▶ Consigne
Mettez à jour les enregistrements, du tout premier jusqu'à la ligne contenant « (x=500, y=51) » incluse, en remplaçant « Open » par « Launch ». Redonnez ces lignes sans aucune autre modification.

▶ Données fournies

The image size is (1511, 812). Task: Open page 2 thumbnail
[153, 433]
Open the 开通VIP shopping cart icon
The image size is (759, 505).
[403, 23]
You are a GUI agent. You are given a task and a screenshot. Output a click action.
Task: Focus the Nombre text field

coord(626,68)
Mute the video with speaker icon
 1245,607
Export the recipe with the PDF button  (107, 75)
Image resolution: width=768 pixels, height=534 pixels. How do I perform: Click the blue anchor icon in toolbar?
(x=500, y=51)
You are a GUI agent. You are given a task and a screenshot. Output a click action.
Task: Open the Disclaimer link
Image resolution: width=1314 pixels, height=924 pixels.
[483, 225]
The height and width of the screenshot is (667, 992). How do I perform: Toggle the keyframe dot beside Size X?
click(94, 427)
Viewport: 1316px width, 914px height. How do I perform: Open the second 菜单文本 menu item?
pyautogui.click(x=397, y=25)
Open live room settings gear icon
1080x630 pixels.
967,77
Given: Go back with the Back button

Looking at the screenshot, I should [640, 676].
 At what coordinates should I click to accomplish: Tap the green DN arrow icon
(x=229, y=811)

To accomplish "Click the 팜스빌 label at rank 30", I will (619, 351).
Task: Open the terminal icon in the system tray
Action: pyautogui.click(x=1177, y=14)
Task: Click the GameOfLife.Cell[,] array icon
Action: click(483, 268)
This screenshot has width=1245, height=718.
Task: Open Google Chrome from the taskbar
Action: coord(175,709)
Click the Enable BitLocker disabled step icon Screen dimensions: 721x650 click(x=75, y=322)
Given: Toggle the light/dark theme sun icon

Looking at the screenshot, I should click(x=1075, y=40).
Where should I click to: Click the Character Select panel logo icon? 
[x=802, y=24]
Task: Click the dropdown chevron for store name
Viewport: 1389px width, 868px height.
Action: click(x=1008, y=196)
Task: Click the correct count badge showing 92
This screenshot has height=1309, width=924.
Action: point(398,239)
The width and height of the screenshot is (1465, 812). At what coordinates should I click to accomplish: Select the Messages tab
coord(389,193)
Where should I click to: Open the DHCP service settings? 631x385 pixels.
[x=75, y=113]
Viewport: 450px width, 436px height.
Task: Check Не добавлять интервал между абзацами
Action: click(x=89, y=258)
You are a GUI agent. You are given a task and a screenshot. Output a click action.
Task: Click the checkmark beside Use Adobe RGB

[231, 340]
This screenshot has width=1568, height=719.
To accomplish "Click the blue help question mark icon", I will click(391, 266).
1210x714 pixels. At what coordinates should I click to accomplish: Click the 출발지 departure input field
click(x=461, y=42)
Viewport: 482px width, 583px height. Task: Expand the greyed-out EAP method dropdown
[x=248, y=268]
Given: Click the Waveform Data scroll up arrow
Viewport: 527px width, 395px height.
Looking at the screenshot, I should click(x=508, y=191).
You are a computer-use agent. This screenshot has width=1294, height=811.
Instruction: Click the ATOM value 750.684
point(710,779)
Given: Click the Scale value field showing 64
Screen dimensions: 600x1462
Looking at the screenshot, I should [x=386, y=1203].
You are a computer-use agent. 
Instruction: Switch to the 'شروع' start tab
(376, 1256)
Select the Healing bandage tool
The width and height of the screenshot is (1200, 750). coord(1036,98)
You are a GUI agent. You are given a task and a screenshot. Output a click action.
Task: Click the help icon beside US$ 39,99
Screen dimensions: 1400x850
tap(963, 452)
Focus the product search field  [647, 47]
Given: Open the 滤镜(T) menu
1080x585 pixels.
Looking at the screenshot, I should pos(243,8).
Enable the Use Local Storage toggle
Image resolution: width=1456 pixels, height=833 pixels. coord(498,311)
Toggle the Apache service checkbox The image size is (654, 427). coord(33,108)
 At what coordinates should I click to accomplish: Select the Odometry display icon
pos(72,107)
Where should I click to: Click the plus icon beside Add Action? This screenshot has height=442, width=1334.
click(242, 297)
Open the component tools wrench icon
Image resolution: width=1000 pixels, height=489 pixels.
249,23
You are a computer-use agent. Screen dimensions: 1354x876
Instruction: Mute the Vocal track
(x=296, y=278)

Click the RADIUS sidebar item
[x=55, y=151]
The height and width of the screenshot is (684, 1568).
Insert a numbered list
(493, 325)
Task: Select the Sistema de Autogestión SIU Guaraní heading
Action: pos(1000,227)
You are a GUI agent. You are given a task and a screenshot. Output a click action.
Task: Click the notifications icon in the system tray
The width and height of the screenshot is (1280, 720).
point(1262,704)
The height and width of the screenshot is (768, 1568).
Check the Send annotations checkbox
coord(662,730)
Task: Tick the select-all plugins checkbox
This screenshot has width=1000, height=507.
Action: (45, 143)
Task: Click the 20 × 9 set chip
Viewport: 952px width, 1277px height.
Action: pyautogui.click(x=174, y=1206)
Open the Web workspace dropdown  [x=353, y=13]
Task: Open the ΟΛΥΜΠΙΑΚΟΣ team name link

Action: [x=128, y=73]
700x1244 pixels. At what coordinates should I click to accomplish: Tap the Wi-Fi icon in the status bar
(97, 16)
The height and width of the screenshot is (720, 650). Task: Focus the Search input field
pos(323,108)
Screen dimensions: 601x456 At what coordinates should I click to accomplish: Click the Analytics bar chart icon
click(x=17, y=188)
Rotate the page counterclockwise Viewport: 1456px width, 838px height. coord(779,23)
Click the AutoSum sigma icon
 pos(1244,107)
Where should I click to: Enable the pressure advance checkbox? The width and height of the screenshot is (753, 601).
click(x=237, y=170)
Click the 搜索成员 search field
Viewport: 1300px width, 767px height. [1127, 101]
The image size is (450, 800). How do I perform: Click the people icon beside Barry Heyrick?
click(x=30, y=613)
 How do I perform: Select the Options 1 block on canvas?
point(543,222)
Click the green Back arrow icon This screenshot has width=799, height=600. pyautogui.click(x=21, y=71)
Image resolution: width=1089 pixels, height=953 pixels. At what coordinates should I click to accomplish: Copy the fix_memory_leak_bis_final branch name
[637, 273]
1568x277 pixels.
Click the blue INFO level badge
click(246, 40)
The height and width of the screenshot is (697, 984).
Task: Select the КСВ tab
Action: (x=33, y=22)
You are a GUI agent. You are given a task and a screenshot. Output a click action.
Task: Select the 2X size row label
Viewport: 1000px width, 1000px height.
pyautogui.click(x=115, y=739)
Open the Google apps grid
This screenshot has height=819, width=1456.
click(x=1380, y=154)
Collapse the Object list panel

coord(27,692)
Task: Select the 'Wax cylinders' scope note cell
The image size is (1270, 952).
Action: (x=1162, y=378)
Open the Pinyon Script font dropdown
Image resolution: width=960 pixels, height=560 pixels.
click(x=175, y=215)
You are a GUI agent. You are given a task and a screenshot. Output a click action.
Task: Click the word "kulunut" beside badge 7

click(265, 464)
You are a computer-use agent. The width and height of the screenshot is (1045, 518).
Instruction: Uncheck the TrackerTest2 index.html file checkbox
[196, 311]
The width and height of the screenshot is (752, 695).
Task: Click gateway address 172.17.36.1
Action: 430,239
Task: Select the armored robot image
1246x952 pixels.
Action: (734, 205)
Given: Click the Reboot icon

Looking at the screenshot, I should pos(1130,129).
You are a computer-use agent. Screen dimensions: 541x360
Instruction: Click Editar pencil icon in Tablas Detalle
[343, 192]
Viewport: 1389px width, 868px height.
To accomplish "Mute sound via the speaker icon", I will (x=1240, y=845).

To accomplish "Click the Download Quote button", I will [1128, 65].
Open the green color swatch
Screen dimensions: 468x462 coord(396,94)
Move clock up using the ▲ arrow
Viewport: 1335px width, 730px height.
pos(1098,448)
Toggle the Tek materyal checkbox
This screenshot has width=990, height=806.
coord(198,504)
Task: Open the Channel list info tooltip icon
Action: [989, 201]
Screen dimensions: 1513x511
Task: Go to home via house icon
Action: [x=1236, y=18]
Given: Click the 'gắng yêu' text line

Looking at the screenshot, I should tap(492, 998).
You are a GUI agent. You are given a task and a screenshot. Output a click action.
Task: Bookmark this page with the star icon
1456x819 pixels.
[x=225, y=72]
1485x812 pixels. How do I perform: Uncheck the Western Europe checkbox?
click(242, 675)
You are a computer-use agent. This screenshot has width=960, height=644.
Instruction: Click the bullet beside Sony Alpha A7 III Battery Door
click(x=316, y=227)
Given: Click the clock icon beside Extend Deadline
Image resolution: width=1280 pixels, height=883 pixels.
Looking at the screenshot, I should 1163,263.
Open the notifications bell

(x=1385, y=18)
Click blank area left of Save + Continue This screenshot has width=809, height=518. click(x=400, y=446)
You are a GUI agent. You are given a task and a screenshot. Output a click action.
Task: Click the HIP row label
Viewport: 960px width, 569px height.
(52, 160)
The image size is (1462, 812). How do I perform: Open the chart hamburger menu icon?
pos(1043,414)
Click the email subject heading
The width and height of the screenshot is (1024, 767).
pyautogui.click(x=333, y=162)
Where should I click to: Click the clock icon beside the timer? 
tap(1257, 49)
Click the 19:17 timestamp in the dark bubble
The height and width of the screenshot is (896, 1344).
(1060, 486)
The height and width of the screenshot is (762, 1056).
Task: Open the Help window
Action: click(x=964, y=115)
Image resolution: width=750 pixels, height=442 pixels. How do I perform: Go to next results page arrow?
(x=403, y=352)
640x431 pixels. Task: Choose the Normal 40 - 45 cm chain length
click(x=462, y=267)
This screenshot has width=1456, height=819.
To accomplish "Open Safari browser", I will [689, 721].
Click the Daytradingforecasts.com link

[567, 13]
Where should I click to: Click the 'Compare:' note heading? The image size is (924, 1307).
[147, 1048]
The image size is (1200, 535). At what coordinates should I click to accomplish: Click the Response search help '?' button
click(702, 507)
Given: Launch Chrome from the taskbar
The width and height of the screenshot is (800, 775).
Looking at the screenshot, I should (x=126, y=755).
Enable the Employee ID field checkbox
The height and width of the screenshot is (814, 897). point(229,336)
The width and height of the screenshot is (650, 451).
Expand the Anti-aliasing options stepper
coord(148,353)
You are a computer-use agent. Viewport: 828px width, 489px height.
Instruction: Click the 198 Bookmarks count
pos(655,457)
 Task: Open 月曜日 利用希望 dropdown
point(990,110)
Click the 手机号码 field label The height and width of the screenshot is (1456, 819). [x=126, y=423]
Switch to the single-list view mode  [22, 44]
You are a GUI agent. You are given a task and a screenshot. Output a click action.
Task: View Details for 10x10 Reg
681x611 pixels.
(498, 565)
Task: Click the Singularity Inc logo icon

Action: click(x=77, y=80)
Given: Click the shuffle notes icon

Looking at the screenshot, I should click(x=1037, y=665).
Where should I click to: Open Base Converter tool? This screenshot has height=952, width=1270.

▶ Solution ci-dessous
The image size is (1511, 812). Task: Launch page 2 thumbnail
[153, 433]
Launch the 开通VIP shopping cart icon
The image size is (759, 505).
[403, 23]
You are a GUI agent. You are given a task and a screenshot. Output a click action.
Task: Focus the Nombre text field

coord(626,68)
Mute the video with speaker icon
 1245,607
Export the recipe with the PDF button  (107, 75)
Image resolution: width=768 pixels, height=534 pixels. How do I perform: Click the blue anchor icon in toolbar?
(x=500, y=51)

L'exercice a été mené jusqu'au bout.